AIM OF THE TASK: For the entries below, repeat exactly each line starting with the one that contains "[ShapeScaper Ring 950mm, Price" and going on through the one that contains "Water Features (37, 2398)", and no others.

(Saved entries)
---------------
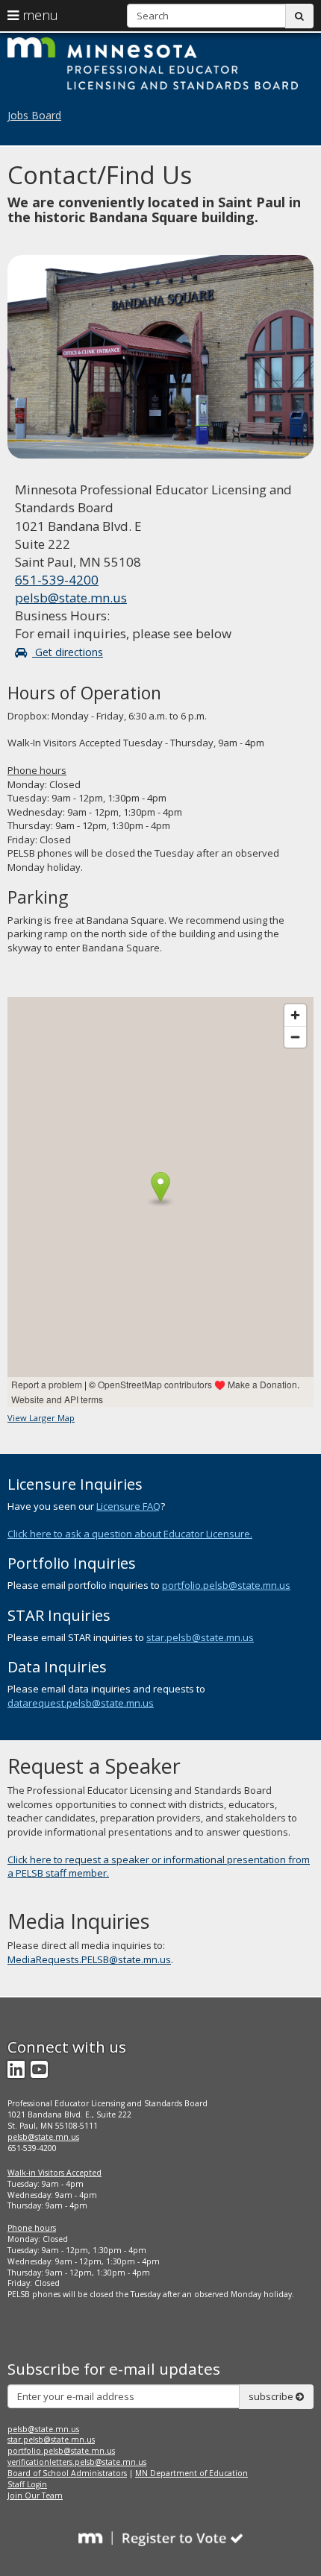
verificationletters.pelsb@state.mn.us (76, 2462)
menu (38, 15)
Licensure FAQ (128, 1506)
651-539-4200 (57, 579)
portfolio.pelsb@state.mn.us (226, 1585)
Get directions (67, 652)
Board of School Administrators (67, 2473)
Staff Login (27, 2484)
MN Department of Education (191, 2473)
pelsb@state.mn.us (71, 597)
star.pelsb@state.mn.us (200, 1637)
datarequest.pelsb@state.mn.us (80, 1703)
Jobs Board (34, 115)
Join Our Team (35, 2495)
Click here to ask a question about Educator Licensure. (129, 1533)
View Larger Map (41, 1417)
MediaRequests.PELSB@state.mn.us (89, 1959)
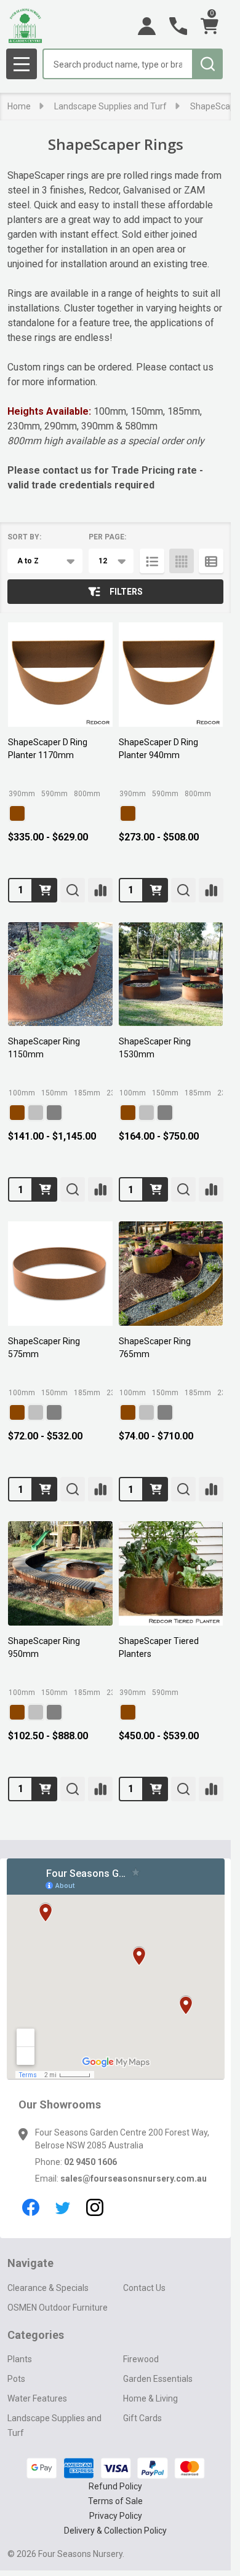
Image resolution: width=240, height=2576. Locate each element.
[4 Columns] (181, 561)
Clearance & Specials (48, 2288)
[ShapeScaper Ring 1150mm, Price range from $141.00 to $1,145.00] (60, 974)
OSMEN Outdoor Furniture (57, 2307)
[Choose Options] (45, 890)
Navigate (30, 2263)
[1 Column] (152, 561)
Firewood (141, 2359)
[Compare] (100, 890)
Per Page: (107, 537)
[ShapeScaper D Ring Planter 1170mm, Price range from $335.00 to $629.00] (60, 674)
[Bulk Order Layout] (211, 561)
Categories (35, 2334)
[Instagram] (94, 2207)
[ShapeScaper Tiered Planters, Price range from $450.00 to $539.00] (171, 1573)
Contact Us (144, 2288)
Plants (19, 2359)
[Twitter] (62, 2207)
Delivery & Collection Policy (115, 2530)
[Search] (207, 64)
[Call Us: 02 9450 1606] (178, 26)
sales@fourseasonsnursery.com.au (133, 2178)
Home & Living (150, 2398)
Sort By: (24, 537)
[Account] (147, 26)
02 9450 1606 (90, 2162)
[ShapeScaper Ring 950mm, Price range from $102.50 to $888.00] (60, 1573)
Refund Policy (115, 2486)
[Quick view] (72, 890)
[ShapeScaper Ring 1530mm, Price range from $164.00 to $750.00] (171, 974)
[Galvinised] (35, 1112)
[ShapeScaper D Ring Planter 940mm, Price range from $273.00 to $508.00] (171, 674)
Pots (16, 2379)
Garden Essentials (158, 2379)
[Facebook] (30, 2207)
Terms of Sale (115, 2501)
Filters (126, 592)
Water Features (37, 2398)
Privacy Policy (115, 2516)
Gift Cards (142, 2418)
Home (19, 106)
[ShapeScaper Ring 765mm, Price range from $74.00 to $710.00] (171, 1273)
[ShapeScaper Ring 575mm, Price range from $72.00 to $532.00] (60, 1273)
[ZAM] (54, 1112)
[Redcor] (17, 813)
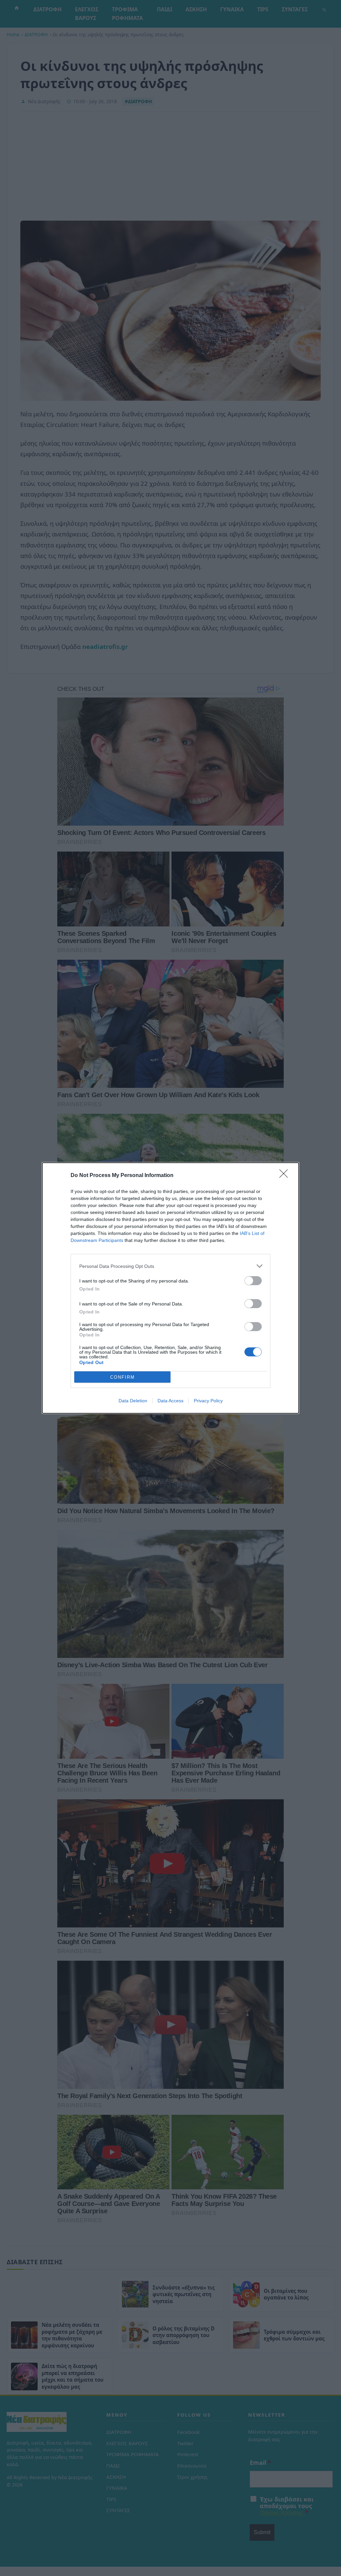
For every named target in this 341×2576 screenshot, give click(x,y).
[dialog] (170, 1288)
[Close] (285, 1175)
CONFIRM (122, 1377)
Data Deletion (133, 1400)
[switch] (253, 1280)
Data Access (170, 1400)
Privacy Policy (208, 1400)
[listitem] (170, 1266)
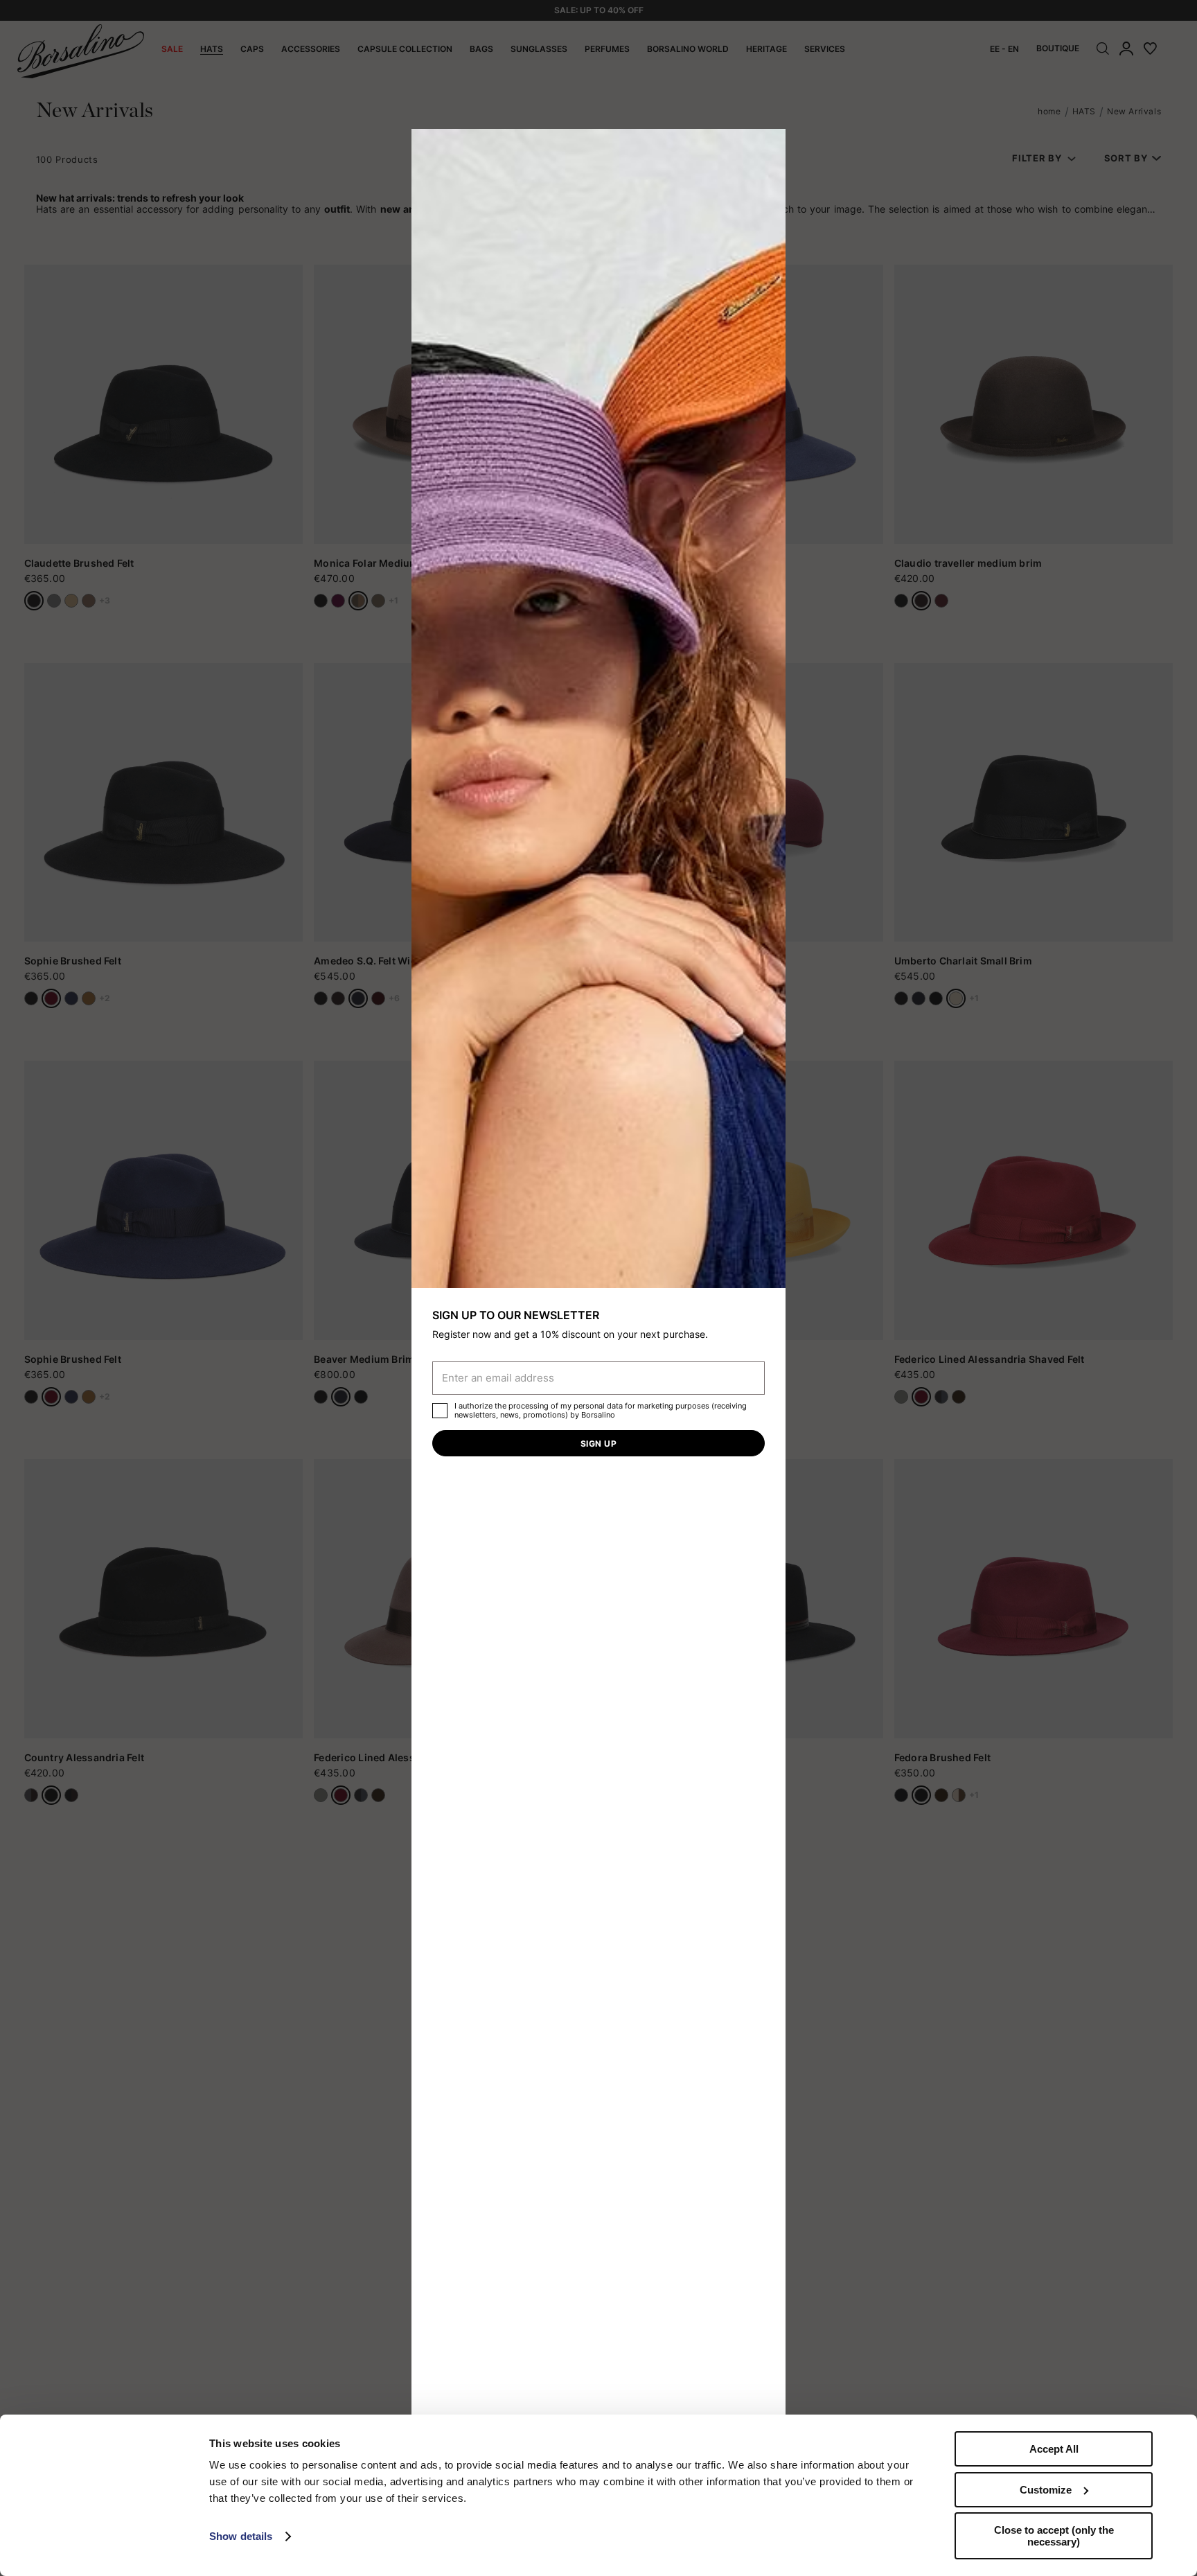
---------------
OUTPUT BELOW:
[ShapeScaper Ring 950mm, Price range from $102.50 to $888.00] (60, 1573)
Refund Policy (115, 2486)
[Quick view] (72, 890)
[ShapeScaper Ring 1530mm, Price range from $164.00 to $750.00] (171, 974)
[Galvinised] (35, 1112)
[ShapeScaper D Ring Planter 940mm, Price range from $273.00 to $508.00] (171, 674)
Pots (16, 2379)
Garden Essentials (158, 2379)
[Facebook] (30, 2207)
Terms of Sale (115, 2501)
Filters (126, 592)
Water Features (37, 2398)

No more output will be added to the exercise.